Literaturszene Köln: Über zehn Jahre sind eine lange Zeit, was hast du für Erfahrungen gemacht: Kommen die Kinder, die schon im Jungen Literaturhaus als kleine Gäste bei Lesungen waren, später als junge Erwachsene eher wieder um Lesungen zu besuchen?
Ines Dettmann: Erwachsen werden heißt ja oft auch den Wohnort zu wechseln, was ich selbst getan habe und das auf dem Schritt ins Leben total wichtig finde. Ein paar unserer Jugendlichen, die ab 2007 an unserem Schreibprojekt „Mein Block“ teilgenommen haben, haben im Literaturhaus zum Beispiel ein Praktikum gemacht, eine hat bei Wagenbach einen Buch veröffentlicht. Viele sind Literaturverbunden und haben durch das Junge Literaturhaus die Schwellenangst verloren. Und das wollen wir ja sein: Ein Türöffner für Literatur und Kultur, ein Ort, der Lust auf mehr macht und ich glaube, das ist uns bei vielen Kindern und Jugendlichen gelungen, die wir eine Zeit begleiten durften.
Literaturszene Köln: Wie sieht das Programm für Herbst 2023 aus, was kannst du ganz besonders empfehlen und plant ihr ein Special für die Herbstferien?
Ines Dettmann: Wir freuen uns auf internationale Autorinnen wie Jenny Valentine und Anna Woltz, die mit ihren neuen Büchern zu uns kommen.

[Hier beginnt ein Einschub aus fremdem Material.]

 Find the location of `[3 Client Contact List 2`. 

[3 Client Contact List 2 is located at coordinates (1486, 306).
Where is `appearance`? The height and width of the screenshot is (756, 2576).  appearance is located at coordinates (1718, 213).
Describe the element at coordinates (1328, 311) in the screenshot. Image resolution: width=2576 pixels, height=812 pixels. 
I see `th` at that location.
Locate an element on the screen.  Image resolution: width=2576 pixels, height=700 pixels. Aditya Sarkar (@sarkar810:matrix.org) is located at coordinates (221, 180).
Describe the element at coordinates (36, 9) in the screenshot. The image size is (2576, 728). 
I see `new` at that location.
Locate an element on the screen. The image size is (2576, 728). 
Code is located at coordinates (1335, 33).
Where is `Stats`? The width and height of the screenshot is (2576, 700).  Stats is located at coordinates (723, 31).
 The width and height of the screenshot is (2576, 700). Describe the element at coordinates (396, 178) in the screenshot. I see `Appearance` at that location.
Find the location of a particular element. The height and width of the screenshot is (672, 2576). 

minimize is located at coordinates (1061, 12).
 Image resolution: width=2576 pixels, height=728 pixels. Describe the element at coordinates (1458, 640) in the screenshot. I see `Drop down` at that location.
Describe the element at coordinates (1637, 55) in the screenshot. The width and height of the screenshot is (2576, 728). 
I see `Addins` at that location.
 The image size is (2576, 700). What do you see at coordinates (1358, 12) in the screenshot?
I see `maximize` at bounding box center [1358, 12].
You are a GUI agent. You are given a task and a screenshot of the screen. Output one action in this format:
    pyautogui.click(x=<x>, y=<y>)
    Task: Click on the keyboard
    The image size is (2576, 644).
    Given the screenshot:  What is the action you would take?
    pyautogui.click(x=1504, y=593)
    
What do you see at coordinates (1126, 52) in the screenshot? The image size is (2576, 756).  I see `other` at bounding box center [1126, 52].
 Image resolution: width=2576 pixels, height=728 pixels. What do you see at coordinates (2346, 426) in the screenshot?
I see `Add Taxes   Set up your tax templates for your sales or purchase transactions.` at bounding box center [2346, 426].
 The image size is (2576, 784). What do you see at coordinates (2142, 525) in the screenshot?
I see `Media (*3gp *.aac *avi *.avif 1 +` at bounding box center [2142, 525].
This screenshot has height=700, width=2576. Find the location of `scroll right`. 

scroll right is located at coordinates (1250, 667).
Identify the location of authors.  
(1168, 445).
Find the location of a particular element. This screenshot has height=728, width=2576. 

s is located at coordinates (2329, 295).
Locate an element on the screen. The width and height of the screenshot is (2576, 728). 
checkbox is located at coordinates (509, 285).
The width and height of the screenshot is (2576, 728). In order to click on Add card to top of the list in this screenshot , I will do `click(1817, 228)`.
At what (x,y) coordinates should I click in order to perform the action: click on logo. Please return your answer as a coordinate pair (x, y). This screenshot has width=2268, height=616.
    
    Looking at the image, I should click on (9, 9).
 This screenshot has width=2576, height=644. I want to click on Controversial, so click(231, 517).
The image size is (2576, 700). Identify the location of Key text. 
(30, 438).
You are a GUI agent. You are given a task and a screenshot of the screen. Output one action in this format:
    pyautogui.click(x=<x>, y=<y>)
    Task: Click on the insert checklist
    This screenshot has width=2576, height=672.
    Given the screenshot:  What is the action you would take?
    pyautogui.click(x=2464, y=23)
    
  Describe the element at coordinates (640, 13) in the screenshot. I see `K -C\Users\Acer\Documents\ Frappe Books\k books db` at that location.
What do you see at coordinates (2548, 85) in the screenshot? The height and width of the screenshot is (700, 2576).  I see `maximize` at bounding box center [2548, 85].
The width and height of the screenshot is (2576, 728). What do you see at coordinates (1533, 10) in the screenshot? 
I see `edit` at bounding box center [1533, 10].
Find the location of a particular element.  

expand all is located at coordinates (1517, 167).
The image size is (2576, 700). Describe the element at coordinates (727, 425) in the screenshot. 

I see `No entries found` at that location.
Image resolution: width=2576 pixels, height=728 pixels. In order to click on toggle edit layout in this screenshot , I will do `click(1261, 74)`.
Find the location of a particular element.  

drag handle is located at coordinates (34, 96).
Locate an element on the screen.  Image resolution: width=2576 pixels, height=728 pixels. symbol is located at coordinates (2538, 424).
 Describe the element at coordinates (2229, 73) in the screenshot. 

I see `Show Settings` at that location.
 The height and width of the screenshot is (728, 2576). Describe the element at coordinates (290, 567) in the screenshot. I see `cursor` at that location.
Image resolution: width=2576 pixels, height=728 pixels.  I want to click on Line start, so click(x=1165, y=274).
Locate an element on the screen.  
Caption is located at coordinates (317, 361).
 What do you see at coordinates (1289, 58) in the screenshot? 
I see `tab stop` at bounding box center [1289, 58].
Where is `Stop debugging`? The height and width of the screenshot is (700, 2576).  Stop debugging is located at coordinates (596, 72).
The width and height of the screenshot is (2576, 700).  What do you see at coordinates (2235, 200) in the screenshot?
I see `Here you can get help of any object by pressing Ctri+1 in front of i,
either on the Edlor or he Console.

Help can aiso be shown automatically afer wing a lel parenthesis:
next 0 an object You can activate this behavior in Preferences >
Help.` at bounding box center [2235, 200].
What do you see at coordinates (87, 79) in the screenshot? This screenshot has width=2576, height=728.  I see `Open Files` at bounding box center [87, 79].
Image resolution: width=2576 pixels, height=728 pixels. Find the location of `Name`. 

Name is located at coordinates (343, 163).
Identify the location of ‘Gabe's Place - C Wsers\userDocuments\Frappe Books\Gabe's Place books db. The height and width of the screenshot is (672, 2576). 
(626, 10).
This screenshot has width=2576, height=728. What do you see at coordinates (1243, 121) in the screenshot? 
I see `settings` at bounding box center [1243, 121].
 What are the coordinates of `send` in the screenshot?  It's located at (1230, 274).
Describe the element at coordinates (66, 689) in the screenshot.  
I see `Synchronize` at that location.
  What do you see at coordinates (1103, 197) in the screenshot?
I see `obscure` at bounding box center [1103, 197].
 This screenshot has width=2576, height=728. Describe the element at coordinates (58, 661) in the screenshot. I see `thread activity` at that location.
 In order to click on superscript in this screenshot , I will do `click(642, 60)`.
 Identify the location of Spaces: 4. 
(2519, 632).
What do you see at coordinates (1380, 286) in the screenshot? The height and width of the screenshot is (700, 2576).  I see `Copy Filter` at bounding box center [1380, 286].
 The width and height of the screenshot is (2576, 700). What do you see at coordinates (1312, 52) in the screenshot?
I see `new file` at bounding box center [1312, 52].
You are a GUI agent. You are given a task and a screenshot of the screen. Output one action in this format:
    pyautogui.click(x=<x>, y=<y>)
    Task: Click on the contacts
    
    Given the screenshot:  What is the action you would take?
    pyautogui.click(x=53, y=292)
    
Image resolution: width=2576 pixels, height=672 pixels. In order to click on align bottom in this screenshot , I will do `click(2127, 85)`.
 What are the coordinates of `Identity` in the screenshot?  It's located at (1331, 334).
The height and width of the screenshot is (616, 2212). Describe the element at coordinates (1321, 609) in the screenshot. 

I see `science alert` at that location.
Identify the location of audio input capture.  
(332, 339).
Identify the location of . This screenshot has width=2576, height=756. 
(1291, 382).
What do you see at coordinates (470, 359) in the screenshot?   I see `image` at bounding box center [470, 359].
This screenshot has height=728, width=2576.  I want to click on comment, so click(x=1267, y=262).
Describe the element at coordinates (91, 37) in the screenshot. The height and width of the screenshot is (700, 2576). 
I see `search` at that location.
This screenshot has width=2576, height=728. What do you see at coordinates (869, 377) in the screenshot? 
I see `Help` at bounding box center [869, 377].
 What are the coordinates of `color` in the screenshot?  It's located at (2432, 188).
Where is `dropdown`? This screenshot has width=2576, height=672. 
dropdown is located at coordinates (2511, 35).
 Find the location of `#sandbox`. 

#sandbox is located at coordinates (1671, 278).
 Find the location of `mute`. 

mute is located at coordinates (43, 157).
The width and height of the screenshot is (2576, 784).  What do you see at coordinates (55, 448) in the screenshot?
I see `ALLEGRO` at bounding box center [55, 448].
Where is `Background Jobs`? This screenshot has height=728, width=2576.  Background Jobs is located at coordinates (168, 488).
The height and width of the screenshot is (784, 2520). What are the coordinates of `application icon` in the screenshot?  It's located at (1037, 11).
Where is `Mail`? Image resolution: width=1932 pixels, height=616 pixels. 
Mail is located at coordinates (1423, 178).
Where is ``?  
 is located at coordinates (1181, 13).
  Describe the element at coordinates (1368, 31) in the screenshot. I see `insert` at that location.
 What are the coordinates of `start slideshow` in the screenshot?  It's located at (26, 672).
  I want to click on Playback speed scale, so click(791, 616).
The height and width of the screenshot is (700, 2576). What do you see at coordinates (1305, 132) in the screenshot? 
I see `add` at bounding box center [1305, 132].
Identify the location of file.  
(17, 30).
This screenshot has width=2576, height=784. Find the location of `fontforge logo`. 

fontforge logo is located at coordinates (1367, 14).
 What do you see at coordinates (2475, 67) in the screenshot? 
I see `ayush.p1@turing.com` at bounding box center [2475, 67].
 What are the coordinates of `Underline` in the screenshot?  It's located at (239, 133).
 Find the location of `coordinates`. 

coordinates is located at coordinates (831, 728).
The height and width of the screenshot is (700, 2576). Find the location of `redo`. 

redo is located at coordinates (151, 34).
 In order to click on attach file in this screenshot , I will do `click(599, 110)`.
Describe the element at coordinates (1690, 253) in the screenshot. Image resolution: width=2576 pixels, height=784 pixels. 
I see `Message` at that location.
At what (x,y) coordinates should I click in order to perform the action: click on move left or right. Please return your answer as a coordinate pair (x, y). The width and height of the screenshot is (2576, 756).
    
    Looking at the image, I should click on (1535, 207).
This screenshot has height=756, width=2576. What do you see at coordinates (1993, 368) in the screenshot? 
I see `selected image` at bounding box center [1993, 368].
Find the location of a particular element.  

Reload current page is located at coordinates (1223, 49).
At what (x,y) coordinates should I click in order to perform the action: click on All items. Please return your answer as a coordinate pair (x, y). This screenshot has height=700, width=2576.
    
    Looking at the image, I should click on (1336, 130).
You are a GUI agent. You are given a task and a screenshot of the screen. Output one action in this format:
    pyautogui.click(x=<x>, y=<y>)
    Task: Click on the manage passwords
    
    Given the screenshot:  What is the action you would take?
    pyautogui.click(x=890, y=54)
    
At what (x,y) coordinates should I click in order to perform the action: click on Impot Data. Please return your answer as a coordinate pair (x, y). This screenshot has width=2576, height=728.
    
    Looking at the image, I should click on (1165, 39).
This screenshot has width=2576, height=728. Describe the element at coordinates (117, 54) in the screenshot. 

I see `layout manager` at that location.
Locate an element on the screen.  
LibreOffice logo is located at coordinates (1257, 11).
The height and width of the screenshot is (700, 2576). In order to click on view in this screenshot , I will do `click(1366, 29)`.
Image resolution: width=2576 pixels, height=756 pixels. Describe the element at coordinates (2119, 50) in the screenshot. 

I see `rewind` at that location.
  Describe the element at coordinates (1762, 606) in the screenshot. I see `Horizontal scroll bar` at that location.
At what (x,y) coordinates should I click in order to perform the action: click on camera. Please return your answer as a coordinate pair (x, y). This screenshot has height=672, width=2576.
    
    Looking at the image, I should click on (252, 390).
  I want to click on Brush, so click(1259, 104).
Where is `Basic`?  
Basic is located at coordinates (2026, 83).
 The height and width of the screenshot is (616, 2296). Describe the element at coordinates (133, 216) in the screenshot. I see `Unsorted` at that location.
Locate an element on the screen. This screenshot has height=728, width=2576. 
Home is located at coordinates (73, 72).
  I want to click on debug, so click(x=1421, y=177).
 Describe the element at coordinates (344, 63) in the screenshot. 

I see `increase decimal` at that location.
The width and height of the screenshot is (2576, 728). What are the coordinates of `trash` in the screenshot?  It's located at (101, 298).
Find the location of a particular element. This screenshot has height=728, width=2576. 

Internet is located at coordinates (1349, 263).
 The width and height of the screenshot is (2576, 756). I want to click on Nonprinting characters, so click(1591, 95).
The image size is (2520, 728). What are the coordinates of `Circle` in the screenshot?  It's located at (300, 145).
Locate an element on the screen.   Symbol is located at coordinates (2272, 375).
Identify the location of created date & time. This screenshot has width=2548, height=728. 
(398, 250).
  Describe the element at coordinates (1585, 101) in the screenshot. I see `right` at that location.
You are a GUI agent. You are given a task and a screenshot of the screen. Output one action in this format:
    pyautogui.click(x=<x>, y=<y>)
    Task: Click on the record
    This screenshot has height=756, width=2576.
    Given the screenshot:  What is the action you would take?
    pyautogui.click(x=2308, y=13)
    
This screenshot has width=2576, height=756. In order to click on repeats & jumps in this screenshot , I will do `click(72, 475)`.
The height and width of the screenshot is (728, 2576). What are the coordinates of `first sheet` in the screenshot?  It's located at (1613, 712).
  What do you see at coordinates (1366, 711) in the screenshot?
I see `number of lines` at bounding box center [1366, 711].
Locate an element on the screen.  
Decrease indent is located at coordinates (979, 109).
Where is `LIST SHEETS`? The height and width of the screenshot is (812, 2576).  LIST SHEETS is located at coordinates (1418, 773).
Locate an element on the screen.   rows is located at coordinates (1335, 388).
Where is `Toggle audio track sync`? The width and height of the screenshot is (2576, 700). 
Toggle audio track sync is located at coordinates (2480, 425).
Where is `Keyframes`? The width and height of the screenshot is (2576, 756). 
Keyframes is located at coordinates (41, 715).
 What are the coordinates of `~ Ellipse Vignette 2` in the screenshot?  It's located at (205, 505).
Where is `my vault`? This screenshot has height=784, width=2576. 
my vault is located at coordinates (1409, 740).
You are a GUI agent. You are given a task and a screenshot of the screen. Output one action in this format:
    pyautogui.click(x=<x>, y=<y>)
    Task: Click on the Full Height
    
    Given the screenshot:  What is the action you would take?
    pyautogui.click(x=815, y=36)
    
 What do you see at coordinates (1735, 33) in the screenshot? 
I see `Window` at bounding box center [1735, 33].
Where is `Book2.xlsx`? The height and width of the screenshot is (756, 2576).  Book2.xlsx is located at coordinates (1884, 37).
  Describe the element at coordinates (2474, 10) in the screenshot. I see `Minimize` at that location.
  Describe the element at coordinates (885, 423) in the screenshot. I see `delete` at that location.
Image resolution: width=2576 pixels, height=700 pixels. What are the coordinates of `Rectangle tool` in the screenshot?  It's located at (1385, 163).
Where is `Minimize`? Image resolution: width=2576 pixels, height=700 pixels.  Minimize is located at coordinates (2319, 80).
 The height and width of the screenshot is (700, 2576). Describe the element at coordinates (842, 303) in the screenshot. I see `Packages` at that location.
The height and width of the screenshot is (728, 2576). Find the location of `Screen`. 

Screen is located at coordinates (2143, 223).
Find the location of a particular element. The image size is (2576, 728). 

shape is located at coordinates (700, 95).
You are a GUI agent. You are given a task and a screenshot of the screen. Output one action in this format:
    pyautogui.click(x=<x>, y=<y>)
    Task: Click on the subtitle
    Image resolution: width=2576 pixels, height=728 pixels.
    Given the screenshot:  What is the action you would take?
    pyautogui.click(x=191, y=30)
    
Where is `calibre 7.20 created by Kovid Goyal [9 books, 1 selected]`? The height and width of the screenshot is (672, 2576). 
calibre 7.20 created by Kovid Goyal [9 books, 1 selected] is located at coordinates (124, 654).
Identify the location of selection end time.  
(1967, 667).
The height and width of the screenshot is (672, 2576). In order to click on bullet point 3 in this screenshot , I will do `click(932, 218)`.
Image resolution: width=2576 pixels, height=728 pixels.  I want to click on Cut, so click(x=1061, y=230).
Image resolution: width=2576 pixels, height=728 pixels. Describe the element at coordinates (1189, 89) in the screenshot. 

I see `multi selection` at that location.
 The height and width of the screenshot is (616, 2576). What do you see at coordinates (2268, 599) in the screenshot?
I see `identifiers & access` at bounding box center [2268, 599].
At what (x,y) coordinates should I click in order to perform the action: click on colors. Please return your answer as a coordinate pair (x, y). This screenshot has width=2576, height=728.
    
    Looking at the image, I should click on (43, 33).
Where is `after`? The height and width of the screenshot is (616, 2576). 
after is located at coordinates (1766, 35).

Und auf Bilderbuchkinos mit Thomas Pelzer. Kristina Schreiber und Lena Hesse kommen mit ihrem Sachbuch rund um die Frage „Was ist Zuhause?“ zu uns und es starten wieder die Buchklubs an den Schulen. Im Laufe der nächsten Wochen gehen auch Familienveranstaltungen online. Für alle, die am Kinder- und Jugendbuchtag Lust bekommen haben. Also immer mal auf unserer Website nachschauen.
Vielen Dank für das schöne Gespräch, liebe Ines!